§ DATA IN THIS EXERCISE
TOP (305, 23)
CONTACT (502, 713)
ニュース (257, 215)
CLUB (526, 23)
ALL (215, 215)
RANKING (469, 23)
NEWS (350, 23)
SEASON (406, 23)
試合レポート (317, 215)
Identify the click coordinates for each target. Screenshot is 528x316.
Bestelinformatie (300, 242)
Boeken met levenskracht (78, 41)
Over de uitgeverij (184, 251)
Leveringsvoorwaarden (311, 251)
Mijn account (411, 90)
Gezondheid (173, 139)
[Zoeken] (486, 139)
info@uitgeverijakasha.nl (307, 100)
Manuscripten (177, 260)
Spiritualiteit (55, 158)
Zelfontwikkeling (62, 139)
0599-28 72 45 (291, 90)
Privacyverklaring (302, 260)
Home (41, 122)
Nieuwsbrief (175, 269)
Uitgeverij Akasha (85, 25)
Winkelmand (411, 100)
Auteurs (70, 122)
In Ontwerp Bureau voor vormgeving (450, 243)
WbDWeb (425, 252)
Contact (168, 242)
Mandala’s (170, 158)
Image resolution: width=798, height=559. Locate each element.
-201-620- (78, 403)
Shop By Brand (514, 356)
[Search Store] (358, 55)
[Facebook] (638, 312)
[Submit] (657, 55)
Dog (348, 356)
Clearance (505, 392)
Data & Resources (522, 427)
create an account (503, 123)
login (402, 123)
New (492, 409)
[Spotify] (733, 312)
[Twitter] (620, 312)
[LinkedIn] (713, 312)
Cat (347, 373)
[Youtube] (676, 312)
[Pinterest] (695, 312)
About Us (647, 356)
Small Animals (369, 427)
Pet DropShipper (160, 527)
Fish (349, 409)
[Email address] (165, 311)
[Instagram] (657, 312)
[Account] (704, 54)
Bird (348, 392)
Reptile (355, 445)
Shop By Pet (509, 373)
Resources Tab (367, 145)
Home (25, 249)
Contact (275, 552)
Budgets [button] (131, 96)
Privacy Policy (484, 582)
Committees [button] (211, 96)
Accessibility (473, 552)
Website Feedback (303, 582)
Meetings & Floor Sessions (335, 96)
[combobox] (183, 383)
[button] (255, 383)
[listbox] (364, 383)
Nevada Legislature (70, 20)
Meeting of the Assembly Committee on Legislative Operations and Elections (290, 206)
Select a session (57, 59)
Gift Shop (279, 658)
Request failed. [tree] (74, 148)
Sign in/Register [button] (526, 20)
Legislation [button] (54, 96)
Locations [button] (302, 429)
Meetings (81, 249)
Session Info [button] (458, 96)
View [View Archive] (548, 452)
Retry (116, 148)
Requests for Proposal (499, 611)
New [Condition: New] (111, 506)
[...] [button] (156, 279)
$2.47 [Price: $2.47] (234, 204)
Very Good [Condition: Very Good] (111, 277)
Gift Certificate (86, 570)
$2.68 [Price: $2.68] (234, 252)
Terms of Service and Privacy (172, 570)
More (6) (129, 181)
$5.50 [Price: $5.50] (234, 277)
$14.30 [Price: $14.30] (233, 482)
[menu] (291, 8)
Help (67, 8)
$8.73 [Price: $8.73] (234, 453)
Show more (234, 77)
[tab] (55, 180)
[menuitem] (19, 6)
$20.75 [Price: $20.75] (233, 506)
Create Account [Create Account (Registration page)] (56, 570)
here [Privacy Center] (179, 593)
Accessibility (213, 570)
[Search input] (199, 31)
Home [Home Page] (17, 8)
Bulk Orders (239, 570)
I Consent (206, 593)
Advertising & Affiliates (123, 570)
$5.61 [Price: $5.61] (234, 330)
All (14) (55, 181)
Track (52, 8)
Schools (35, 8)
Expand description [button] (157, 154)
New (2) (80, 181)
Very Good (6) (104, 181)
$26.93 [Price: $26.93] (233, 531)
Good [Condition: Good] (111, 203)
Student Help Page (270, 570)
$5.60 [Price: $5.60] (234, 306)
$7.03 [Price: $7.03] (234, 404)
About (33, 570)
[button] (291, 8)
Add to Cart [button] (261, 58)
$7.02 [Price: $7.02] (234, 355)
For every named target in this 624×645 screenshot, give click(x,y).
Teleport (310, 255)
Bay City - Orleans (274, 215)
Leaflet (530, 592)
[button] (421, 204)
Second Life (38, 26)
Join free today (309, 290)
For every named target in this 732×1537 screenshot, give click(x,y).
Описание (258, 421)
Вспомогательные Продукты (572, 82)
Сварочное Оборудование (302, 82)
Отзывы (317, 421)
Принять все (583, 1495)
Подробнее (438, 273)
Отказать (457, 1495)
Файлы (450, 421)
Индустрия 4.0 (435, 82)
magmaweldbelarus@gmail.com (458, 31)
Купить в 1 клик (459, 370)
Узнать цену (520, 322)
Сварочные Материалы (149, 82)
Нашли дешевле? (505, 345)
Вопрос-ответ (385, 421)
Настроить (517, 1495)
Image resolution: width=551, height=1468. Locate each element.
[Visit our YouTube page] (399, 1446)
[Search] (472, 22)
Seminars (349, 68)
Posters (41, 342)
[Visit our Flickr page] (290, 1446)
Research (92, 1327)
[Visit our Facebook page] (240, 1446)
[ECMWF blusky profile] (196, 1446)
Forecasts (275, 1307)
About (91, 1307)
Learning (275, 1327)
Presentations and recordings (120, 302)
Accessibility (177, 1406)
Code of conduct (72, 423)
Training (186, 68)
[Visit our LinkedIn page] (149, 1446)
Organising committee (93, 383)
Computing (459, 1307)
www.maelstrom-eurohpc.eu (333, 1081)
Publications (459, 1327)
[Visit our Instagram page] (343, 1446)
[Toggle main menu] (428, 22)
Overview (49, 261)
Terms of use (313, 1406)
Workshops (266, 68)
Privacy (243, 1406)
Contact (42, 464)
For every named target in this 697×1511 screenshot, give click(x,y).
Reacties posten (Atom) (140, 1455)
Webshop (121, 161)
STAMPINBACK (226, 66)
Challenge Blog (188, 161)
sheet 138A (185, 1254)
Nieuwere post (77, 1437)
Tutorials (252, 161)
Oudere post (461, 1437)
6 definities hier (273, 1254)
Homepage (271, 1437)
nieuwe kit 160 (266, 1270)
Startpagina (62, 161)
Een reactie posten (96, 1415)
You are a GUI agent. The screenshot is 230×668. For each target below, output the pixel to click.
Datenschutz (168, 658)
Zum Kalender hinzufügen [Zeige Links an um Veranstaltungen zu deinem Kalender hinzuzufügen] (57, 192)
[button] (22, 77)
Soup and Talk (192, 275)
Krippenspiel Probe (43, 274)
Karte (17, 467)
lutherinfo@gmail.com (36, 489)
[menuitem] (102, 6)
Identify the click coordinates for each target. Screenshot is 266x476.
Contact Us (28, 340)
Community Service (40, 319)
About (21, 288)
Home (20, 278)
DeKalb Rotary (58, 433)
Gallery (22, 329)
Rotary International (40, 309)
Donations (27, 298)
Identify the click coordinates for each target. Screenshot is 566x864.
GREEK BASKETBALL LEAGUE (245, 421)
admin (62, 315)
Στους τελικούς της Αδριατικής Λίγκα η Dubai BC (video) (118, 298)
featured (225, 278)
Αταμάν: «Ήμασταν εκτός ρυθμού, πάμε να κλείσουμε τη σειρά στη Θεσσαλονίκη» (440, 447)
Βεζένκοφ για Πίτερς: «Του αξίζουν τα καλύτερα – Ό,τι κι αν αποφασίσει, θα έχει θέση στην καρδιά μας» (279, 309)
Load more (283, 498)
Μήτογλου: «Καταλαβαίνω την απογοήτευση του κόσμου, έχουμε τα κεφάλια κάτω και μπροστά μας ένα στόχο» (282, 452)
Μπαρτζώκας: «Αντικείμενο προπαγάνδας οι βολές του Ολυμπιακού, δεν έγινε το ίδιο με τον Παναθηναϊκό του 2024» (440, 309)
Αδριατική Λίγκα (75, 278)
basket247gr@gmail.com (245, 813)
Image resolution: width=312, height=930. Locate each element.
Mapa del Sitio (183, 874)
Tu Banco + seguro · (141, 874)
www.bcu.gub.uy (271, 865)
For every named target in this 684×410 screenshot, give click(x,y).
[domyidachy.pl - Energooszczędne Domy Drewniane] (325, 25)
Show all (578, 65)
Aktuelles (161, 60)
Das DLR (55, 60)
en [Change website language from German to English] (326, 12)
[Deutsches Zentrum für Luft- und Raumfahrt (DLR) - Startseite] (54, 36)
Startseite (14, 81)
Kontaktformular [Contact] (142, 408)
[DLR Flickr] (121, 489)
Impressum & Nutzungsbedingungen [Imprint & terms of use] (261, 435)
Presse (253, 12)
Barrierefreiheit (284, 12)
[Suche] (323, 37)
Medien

§ EXERCISE GOAL
Recast everything from the row containing "ニュース (257, 215)" down to the row containing "Boeken met levenskracht (78, 41)" as a Markdown table with the columns No. and Entry, numbering each row and leaving out any blank ones.

§ SOLUTION FOR THIS EXERCISE
| No. | Entry |
|---|---|
| 1 | ニュース (257, 215) |
| 2 | CLUB (526, 23) |
| 3 | ALL (215, 215) |
| 4 | RANKING (469, 23) |
| 5 | NEWS (350, 23) |
| 6 | SEASON (406, 23) |
| 7 | 試合レポート (317, 215) |
| 8 | Identify the click coordinates for each target. Screenshot is 528x316. |
| 9 | Bestelinformatie (300, 242) |
| 10 | Boeken met levenskracht (78, 41) |